▸ **Problem details**: Ignoring the pictures, copy the data exactly.

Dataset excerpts
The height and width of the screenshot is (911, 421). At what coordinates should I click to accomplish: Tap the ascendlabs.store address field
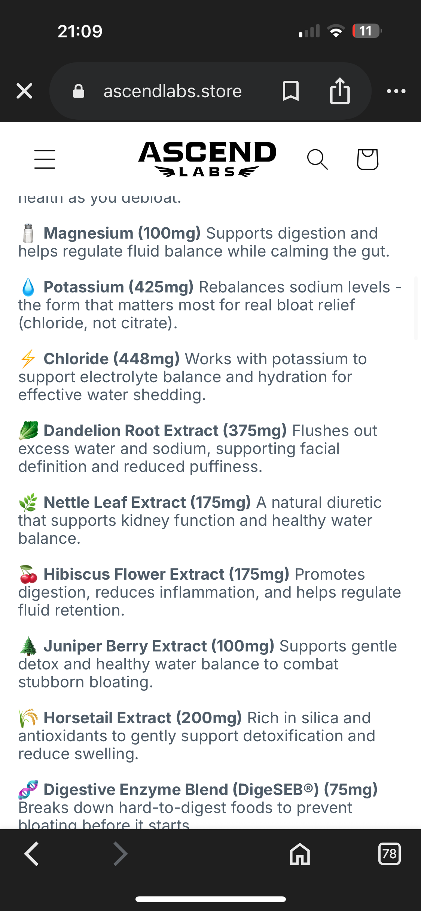click(173, 91)
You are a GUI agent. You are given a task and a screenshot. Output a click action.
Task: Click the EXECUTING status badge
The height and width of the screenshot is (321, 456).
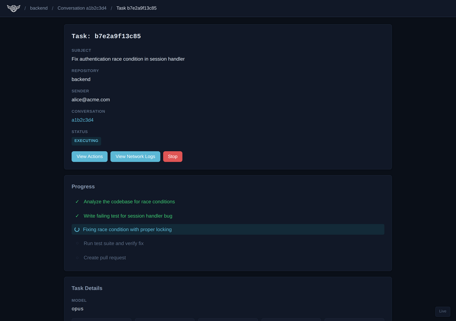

▸ **Answer section**:
The height and width of the screenshot is (911, 421). At what coordinates should I click to accomplish: Tap the ascendlabs.store address field
click(173, 91)
You are a GUI agent. You are given a task and a screenshot. Output a click action.
Task: Click the EXECUTING status badge
The height and width of the screenshot is (321, 456).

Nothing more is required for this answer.